Так пусть же дописать поэму
ничто не помешает ей!
Ни очерствевшая сверх меры
заготовителя душа,
ни подлый выстрел браконьера,
ни лихоимство торгаша.
Пусть в норы, заводи и гнезда
безмолвно, с высоты большой
заглядывают только звезды,
плывущие в ночи над Мжой.
Самара
Я не о городе – о речке,
я о поре бесшумной той,
когда свивается в колечки
туман над утренней водой.
Когда над соснами лениво
на гребень моего плеча
всплывает утреннее диво,
лучи косые волоча.
Я о высоком небе полдня,
о том, как в тишине лесной,
теплом зеленый сумрак полня,
сквозь хвою проникает зной.
О том, как медленно струится
поток прохлады голубой,
смыкая дремою ресницы
и увлекая за собой.
А ночью смысл ее неведом.
Темна и тяжела, как ртуть,
она ведет беседы с небом
и отражает Млечный Путь.
Но кто, незримый, мне внушает,
кто шепчет мне: «Повремени!
Ведь это небо отражает
реки глубинные огни!..»
Странный вальс
Мне снится туманное лето,
беспечные ночи и дни,
больших кораблей силуэты,
портов отдаленных огни.
Я с кем-то надолго расстался,
и, струнами бойко звеня,
мелодия странного вальса
по улицам гонит меня.
Мне снится: я тихо сгораю
от яда разлуки в крови,
на пирсе постом умираю,
представьте себе, от любви!
Со мной это было, со мной ли?
Я даже во сне изумлен.
И сладок мне, сладок до боли
такой удивительный сон.
Но хмурое утро стучится
в прямоугольник окна,
и нет даже сил ухватиться
за нить уходящего сна.
И только в сознании где-то
предчувствием скорой тоски –
больших кораблей силуэты,
портов отдаленных огни.
Смута
В какое проклятое, подлое время
посеяно смуты недоброе семя?
И где же тот сеятель, в русскую почву
внедривший силком небывалую порчу?
Во градах и весях враждебных окраин,
народ мой, ты всеми гоним и охаян,
и вновь тебе в спину наносят удары
жемайты, валахи, огузы, хазары.
Конечно, тебе эти козни не внове.
Но в чем же ты, в чем перед ними виновен?

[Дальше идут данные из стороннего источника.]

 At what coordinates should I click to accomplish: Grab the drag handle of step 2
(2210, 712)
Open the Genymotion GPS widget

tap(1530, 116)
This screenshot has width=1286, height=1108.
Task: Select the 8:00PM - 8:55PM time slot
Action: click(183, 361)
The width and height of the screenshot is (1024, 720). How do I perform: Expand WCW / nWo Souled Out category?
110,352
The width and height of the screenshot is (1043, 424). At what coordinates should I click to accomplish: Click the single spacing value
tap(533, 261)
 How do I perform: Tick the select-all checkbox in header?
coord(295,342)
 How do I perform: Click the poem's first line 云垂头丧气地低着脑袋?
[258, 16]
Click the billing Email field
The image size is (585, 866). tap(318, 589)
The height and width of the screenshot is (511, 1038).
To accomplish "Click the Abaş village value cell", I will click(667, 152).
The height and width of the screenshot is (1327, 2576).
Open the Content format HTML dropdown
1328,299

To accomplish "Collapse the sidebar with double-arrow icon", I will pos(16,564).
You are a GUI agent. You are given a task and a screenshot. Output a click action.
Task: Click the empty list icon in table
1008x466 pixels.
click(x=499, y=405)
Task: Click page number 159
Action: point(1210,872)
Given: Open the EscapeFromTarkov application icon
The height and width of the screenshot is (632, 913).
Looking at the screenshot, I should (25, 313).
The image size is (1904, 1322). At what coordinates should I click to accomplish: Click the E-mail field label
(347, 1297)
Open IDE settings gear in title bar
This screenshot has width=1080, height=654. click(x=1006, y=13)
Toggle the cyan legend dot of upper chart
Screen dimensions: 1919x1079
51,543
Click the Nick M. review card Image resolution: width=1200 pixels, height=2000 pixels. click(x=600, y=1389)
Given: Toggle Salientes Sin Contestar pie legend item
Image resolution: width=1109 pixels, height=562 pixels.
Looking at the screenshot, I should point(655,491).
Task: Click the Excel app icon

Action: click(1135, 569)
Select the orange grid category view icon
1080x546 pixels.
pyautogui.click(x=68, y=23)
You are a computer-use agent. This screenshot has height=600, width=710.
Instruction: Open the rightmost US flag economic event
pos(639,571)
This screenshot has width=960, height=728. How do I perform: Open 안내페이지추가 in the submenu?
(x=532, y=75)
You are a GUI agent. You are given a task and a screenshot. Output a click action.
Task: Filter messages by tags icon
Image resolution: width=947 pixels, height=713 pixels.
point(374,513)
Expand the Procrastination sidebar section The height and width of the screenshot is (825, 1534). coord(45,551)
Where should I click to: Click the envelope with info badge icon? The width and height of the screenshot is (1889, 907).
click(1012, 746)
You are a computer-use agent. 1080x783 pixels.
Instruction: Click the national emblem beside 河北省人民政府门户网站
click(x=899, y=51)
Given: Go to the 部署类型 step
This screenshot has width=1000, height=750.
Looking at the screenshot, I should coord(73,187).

В пожаре всемирном, затеянном наспех,
бесчинствах опричнины, княжеских распрях?
Российская смута замешана круто.
На пастбищах сплошь белена и цикута,
орет воронье над пустыми полями,
и храмы загажены нетопырями.
Нет, видимо, мы позабыли о Боге,
коль беженцы вновь наводняют дороги,
коль зреет урод в материнской утробе...
Ах, сеятель, сладко ль вам спится во гробе?
Вокруг, растлевая заблудшие души,
вопят фарисеи, гнусавят кликуши,
потворствуют злобе взбесившейся черни.
Довольно. Пора собирать ополченье.
Художник: В. Шиляев.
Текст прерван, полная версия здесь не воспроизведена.